27/03/2007 10:23

Editorial "Dengue"

Clesio Ribeiro


            E até repititivo voltarmos a falar desse assunto: a Dengue. Na semana passada a Secretaria Municipal de Saúde de Amambai, informou 17 casos positivos em 78 notificações no município. O que já é bastante, sem contar alguns casos que não são registrados pela Secretaria, e as suspeitas que não se confirmam. A Dengue em Mato Grosso do Sul lembra a aftosa que nos prejudicou há dois anos. É preciso maior mobilização, mais divulgação e maior participação da comunidade. É preciso soar o alarme!

            Em Dourados, conforme informação da Secretaria Municipal de Saúde daquele município, existem 1.020 casos de Dengue, em 2.489 notificações. Nos municípios vizinhos de Amambai, não sabemos exatamente o índice de infestação, mas em todos, é possível que existam muitos casos, até sem diagnósticos confirmados.
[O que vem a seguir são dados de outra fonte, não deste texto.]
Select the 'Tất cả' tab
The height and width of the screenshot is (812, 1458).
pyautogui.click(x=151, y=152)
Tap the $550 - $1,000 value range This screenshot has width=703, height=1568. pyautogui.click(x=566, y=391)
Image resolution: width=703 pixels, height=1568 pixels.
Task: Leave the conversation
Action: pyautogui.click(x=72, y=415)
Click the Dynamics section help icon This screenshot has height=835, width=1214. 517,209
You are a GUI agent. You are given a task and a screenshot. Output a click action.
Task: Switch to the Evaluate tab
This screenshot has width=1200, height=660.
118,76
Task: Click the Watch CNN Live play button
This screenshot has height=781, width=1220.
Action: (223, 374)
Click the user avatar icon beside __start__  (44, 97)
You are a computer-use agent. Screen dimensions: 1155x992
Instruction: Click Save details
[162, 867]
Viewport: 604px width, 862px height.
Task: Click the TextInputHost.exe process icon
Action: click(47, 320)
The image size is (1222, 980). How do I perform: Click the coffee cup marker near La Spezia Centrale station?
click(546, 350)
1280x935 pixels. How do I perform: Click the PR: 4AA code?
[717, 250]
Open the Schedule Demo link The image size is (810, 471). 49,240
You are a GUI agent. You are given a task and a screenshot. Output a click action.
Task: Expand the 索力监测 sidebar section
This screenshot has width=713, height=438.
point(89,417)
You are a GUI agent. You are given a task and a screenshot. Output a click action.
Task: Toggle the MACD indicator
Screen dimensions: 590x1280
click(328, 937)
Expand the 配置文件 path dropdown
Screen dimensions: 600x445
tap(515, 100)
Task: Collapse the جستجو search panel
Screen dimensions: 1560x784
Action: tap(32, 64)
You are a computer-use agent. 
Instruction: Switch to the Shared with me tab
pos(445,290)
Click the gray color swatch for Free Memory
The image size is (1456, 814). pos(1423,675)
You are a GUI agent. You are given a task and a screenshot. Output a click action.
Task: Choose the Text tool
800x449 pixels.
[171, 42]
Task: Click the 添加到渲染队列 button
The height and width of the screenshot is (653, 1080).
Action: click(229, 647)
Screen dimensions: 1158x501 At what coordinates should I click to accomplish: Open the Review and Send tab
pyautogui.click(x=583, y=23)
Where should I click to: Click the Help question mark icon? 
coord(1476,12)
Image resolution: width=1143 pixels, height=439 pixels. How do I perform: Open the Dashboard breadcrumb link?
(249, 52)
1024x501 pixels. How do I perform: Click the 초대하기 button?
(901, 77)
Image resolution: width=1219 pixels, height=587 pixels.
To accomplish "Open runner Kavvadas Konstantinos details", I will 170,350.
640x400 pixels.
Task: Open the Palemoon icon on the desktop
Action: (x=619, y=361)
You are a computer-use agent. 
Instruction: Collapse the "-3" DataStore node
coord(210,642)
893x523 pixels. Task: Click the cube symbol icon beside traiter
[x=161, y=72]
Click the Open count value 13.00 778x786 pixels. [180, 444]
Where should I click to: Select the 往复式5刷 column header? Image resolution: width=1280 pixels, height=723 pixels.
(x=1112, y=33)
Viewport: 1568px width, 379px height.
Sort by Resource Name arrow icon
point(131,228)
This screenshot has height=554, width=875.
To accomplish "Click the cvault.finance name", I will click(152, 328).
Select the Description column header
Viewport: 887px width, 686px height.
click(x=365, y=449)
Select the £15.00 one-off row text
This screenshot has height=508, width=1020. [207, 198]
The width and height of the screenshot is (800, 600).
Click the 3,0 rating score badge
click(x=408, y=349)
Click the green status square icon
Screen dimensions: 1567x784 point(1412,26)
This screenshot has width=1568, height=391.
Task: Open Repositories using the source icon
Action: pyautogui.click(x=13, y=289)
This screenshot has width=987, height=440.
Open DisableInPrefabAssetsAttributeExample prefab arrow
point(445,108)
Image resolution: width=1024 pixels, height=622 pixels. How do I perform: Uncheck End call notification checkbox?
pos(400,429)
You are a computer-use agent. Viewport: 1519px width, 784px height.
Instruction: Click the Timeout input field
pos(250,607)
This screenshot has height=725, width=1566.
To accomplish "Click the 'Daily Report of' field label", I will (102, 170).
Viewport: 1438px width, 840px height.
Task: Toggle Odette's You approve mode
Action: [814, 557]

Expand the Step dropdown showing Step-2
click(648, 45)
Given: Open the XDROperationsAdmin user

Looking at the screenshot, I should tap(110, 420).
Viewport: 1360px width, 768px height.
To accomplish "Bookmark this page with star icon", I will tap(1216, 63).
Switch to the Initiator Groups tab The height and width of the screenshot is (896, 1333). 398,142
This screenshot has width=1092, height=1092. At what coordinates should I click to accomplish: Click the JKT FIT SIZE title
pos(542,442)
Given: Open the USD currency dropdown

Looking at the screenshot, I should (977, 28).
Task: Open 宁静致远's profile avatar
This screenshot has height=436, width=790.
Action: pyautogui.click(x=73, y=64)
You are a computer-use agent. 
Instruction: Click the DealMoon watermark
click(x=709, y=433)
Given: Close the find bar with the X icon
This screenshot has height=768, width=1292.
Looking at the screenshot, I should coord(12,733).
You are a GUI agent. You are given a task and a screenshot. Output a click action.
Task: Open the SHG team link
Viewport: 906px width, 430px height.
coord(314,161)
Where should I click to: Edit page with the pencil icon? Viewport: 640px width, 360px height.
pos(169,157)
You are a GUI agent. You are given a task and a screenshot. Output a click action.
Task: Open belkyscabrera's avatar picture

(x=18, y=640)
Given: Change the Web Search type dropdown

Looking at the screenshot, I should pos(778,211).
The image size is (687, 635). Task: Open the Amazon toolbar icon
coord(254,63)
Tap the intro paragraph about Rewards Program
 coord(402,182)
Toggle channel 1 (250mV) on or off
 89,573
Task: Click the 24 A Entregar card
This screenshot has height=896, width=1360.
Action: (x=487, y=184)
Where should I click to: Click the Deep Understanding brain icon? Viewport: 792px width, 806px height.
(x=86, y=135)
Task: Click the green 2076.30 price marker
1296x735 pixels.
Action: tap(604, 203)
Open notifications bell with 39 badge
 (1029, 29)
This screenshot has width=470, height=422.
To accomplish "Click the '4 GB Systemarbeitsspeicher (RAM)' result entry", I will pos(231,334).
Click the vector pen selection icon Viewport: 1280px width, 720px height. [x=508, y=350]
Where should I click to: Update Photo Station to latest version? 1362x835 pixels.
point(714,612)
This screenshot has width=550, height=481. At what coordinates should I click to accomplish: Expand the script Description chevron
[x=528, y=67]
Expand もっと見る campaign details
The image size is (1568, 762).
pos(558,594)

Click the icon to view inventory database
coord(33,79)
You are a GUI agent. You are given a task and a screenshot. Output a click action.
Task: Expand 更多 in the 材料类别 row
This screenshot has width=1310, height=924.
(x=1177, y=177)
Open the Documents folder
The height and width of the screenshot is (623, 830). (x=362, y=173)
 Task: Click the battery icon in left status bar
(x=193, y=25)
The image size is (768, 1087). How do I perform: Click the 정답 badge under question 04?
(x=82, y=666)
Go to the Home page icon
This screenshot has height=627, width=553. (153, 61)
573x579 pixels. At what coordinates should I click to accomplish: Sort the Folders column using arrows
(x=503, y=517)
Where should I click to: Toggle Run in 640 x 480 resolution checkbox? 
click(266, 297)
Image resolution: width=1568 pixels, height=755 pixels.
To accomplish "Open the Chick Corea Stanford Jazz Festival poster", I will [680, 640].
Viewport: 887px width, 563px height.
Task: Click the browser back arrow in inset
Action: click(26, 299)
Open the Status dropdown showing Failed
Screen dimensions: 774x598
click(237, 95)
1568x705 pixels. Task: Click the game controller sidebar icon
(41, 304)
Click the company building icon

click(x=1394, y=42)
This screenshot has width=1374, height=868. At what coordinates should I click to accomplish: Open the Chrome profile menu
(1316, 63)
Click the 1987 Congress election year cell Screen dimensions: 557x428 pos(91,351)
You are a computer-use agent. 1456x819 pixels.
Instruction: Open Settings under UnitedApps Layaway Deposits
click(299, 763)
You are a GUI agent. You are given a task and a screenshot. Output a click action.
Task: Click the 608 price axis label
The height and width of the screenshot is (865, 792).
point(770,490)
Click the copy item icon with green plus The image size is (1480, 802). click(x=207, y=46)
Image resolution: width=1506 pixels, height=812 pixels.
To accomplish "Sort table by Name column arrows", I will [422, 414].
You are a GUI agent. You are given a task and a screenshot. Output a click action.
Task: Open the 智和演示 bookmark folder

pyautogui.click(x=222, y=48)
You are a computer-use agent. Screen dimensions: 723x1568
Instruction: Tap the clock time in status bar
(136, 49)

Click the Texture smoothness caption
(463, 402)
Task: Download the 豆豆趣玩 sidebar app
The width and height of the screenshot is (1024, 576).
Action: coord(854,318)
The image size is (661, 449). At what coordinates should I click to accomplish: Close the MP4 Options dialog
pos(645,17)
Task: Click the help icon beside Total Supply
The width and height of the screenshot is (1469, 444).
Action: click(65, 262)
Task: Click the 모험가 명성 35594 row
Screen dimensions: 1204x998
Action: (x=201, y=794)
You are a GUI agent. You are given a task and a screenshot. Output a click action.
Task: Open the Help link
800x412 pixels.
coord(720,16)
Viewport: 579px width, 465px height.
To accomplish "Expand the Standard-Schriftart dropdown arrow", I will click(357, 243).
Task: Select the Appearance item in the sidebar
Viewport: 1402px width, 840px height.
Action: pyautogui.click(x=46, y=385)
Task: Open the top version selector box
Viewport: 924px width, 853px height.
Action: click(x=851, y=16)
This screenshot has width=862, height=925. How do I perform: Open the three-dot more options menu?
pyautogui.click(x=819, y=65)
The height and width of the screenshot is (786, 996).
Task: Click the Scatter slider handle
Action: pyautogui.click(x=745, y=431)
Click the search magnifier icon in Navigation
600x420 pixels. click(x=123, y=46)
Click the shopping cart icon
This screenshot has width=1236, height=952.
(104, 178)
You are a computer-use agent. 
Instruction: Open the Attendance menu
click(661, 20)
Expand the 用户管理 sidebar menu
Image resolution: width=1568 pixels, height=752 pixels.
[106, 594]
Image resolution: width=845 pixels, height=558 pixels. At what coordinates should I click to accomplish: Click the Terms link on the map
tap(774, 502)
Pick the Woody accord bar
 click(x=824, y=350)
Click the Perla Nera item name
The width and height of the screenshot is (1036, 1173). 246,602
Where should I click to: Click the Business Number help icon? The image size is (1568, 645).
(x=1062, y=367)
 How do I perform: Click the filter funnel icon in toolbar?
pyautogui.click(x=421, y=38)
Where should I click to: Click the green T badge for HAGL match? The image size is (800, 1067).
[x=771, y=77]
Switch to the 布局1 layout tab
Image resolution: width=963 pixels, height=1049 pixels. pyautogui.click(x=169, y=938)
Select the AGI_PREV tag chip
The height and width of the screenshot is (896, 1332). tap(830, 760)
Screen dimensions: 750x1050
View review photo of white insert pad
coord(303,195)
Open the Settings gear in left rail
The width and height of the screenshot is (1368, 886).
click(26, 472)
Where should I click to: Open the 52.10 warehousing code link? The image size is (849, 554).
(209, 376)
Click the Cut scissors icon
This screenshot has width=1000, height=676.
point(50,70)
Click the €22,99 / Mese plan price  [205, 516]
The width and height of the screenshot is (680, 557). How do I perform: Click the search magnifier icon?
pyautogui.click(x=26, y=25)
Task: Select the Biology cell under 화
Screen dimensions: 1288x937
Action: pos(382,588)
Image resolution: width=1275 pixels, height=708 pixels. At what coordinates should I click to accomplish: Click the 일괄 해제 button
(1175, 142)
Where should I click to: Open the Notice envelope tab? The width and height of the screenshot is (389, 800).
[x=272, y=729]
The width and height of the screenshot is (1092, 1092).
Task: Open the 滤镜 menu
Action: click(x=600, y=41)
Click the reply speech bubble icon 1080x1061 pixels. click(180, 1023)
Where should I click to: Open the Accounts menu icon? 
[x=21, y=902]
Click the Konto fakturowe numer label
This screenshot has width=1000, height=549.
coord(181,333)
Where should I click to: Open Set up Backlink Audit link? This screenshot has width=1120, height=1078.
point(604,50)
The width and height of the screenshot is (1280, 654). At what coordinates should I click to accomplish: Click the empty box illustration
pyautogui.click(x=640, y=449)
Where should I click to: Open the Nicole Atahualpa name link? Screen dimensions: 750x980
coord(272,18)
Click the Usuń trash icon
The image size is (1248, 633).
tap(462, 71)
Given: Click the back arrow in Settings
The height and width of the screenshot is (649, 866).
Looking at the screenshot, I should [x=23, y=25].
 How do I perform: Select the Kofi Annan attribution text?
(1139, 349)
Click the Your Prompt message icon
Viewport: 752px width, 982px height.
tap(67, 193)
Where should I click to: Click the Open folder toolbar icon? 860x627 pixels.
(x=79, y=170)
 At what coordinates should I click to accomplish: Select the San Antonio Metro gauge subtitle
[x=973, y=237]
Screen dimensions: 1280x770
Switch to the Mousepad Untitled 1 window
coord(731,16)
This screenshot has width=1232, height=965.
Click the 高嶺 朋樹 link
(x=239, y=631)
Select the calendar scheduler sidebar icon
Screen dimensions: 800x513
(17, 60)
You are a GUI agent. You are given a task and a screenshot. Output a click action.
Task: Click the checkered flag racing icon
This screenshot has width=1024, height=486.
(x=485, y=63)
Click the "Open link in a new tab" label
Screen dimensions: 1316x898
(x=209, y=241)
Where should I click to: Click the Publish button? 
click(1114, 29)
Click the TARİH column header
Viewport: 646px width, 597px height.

            Com a aproximação do inverno a tendência é que a mobilização se afrouxe.  Daí é que mora o maior perigo, alertam os técnicos da Vigilância Sanitária. O ovo do mosquito Aedes Aegypti, resiste por 450 dias no seco, podendo ser transportado de um lugar para outro sob qualquer recipiente, e o mosquito dura até 45 dias. É uma praga muito resistente. Então se não houver um combate mais agressivo à doença agora, no próximo verão, o problema poderá ficar ainda maior nesse mesmo período de chuvas intensas.

            A maior arma contra a Dengue é a prevenção, porque combater o mosquito, praticamente invisível, que pode atacar principalmente as crianças é uma luta difícil. Além dos moradores que devem manter rigorosamente limpos os seus terrenos e  imóveis, calhas, evitar locais e objetos onde possam haver acúmulo de água, inclusive nos terrenos baldios, a cidade deve ser mantida limpa, até para que possa servir de exemplo aos seus moradores.

            Independente dos números oficiais da Dengue, que já são alarmantes, temos visto o comentário desse ou daquele indivíduo que está acamado com a doença, causando prejuízo até econômicos, já que além dos gastos com remédios, o paciente precisa ficar em repouso por vários dias. A guerra precisa ser intensificada para combater o mosquito. Por enquanto temos visto somente o avanço da doença em todo o Estado. É preciso reverter esse resultado.